Страница 6 из 19
Мы жили рядом с пляжем.
Нет, это еще одна милая сказочка из тех, которыми я тебя кормлю, которыми кормят легковерных жмотов застройщики и захудалые турагенты, которыми утешались наши отцы-основатели, давая скопищу дерьмовых сетевых заправок и торговых центров гордое имя Шор-Вилледж[5], хотя до самого убогого пляжика Джерси было аж двадцать минут езды. Мы жили рядом с «Блокбастером»[6], дешевой забегаловкой и пустырем, где субботними утрами блевала алкашня, а в остальное время гадили бродяги. Мы жили сами по себе, вдвоем, хотя по большей части я вообще сидела одна, потому что между работой официантки, фанатскими турами и пьянками-гулянками остается маловато времени для материнских обязанностей, и когда я достаточно подросла, чтобы поджарить себе яичницу, не спалив при этом дом, Лоретта начала оставлять меня дома с кошкой. Через несколько месяцев кошка удрала, но Лоретта ничего не заметила, а я не решилась ее просветить.

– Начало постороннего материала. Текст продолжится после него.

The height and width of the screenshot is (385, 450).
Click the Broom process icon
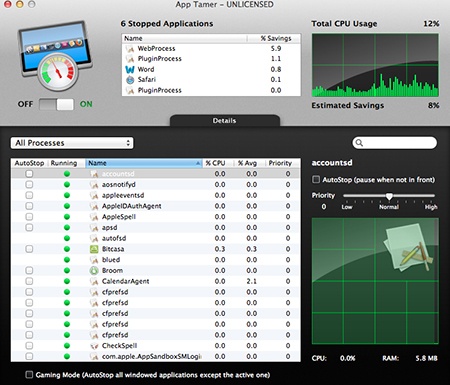[x=94, y=270]
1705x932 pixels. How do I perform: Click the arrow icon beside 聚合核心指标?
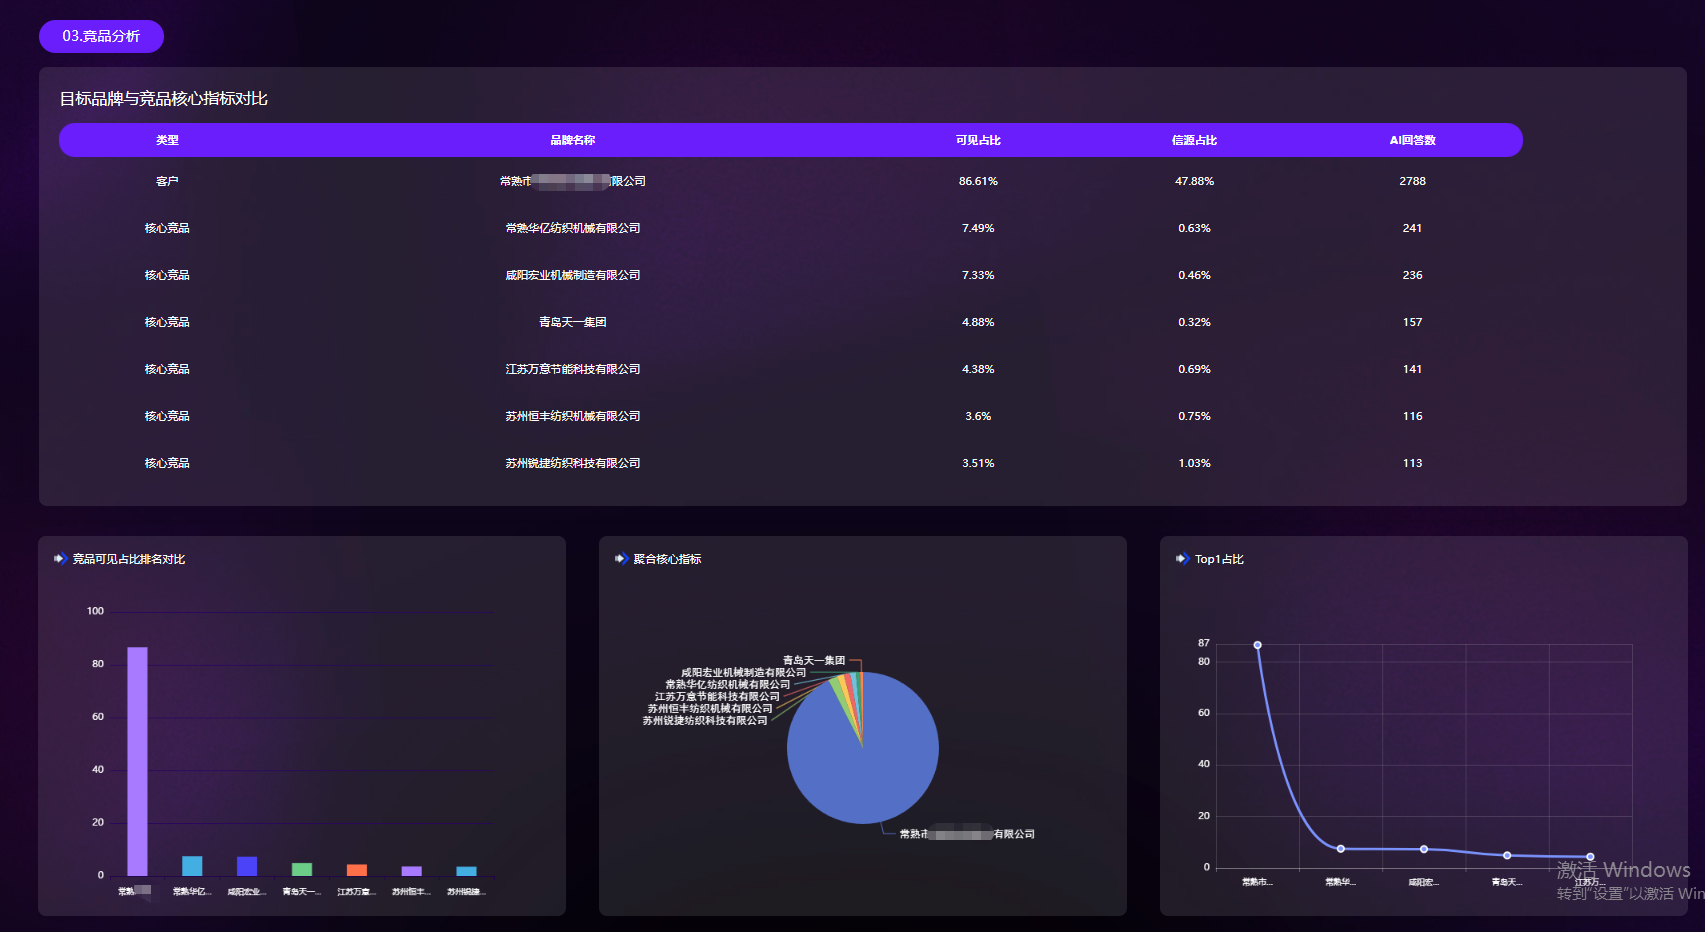(x=621, y=559)
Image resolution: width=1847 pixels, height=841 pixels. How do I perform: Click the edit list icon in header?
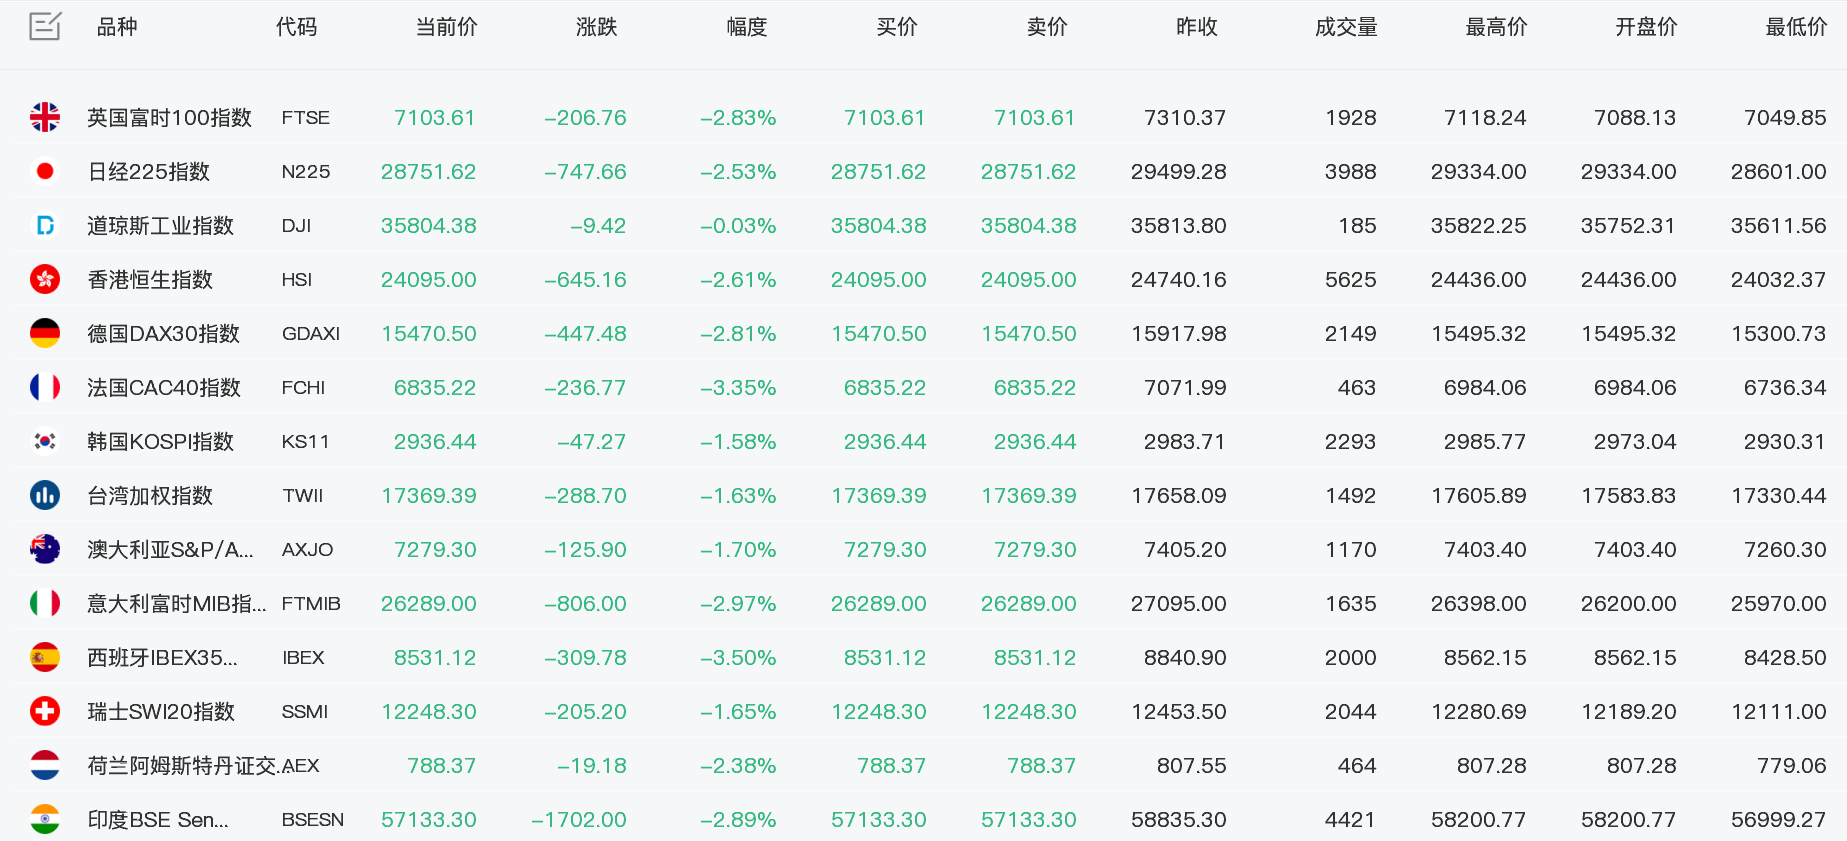coord(45,26)
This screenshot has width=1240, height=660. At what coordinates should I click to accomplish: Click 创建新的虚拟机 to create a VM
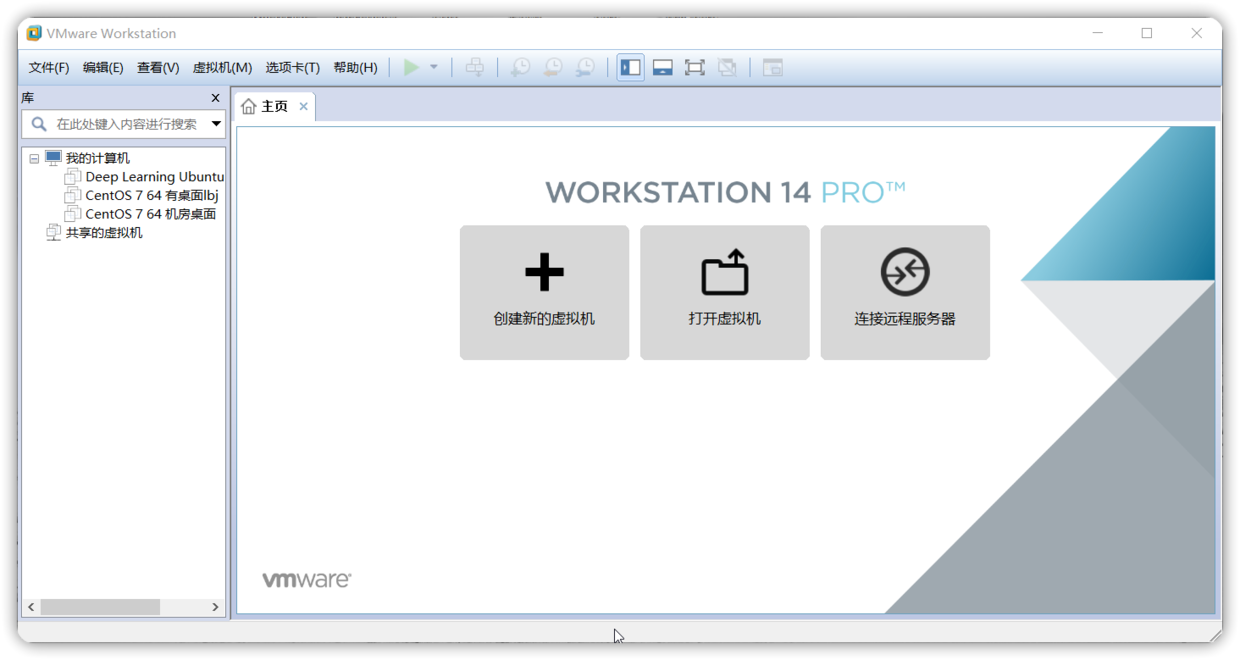click(x=544, y=292)
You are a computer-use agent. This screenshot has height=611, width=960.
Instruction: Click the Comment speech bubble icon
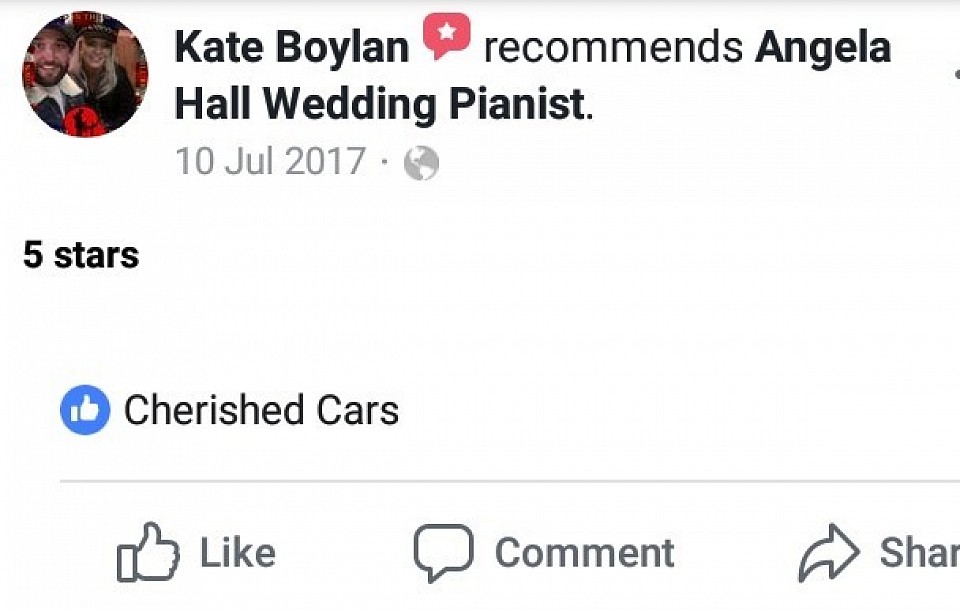coord(443,552)
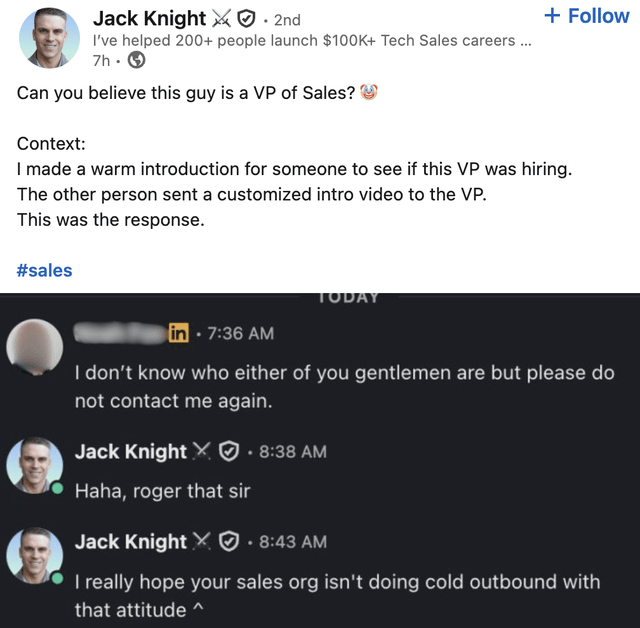This screenshot has width=640, height=628.
Task: Click the gold LinkedIn badge beside blurred name
Action: coord(179,333)
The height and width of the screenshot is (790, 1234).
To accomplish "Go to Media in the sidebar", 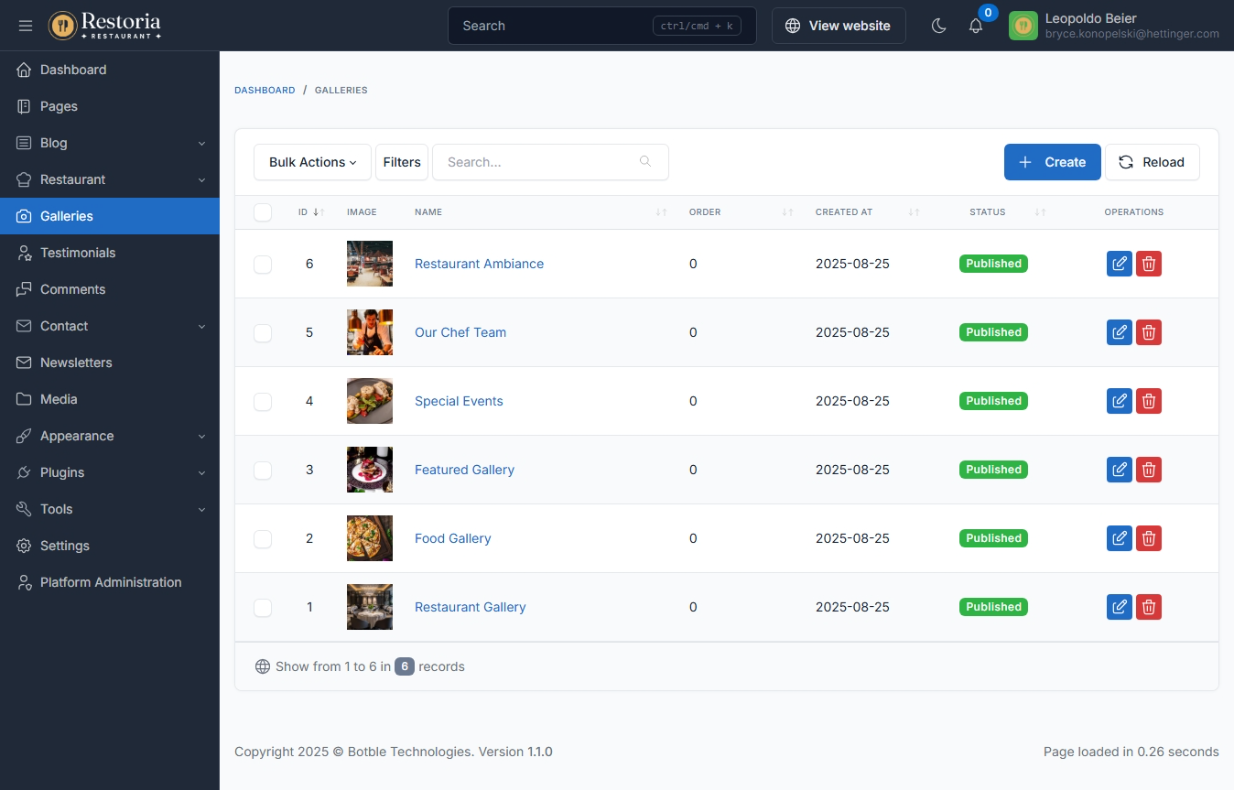I will (59, 399).
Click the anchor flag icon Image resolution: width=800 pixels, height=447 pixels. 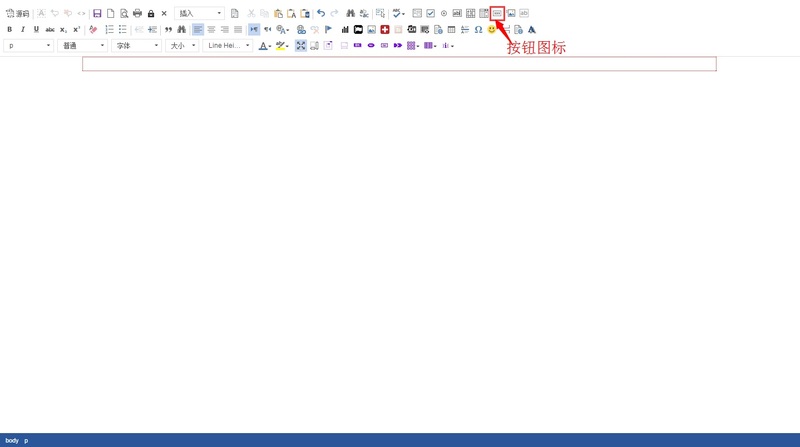tap(328, 30)
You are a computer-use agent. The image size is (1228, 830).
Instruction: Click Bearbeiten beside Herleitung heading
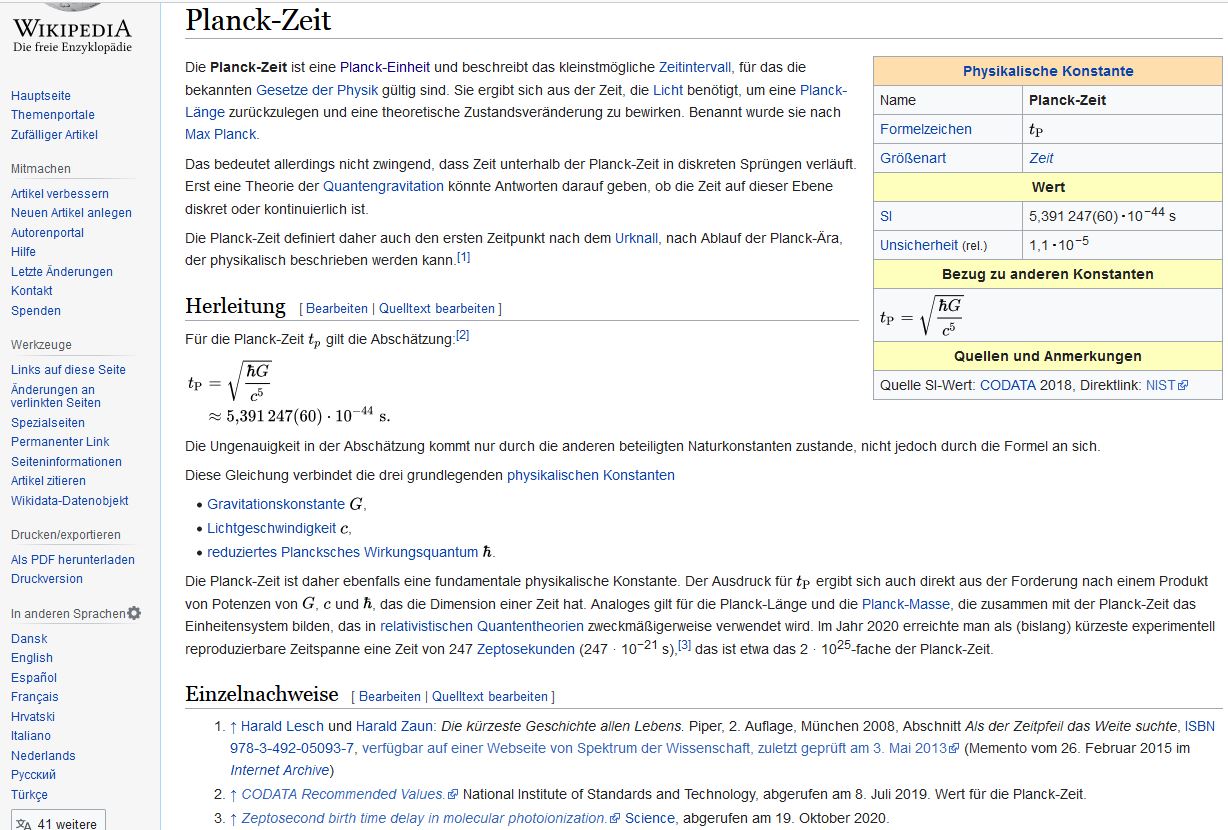tap(336, 308)
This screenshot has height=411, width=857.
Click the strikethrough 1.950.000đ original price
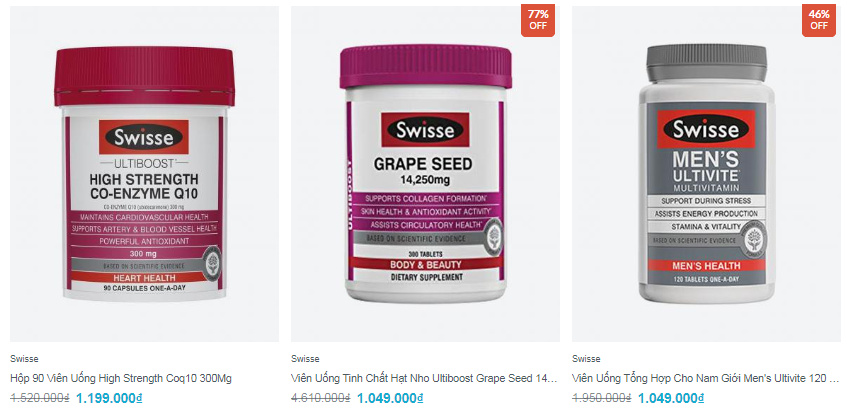coord(602,398)
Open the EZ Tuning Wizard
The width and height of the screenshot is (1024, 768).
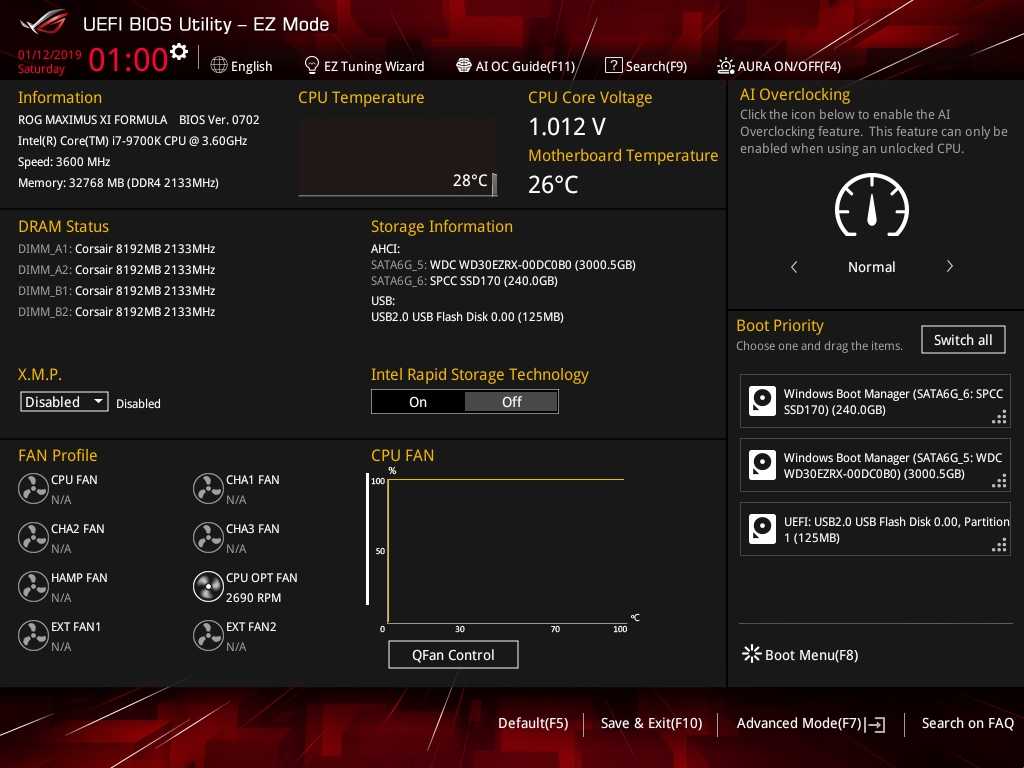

Бедненькая Лэйси, думаешь ты сейчас. Бедненькая недолюбленная Лэйси при никудышной матери и проходимце отце, и потому-то я и не рассказываю тебе про такое, ведь у тебя или красивая сказочка, или слезоточивое кино по кабельному; или цветное, или черно-белое. А я не желаю, чтобы ты представляла меня в кромешном аду или в замызганном трейлере, не желаю твоих «Ой, Лэйси, до чего же тяжко тебе пришлось!», «Ой, Лэйси, бедняжка, сколько же ты выстрадала!», «Ой, Лэйси, а как выглядят продуктовые карточки и каково жить изгоем?», и хуже всего: «Ой, Лэйси, не волнуйся, я тебя понимаю; пусть у меня были и дом, и папочка, и гребаное благополучие, как с картинки, но в глубине души я точно такая же, как ты».
Я довольствовалась тем, что мне досталось, а достались мне запах океана, если ветер дул в правильную сторону, и пляж, и песок, и мягкое мороженое, и возможность добраться туда автостопом. По-моему, когда живешь у воды, то и взрослеешь совсем по-другому. Взрослеешь, понимая, что выход есть.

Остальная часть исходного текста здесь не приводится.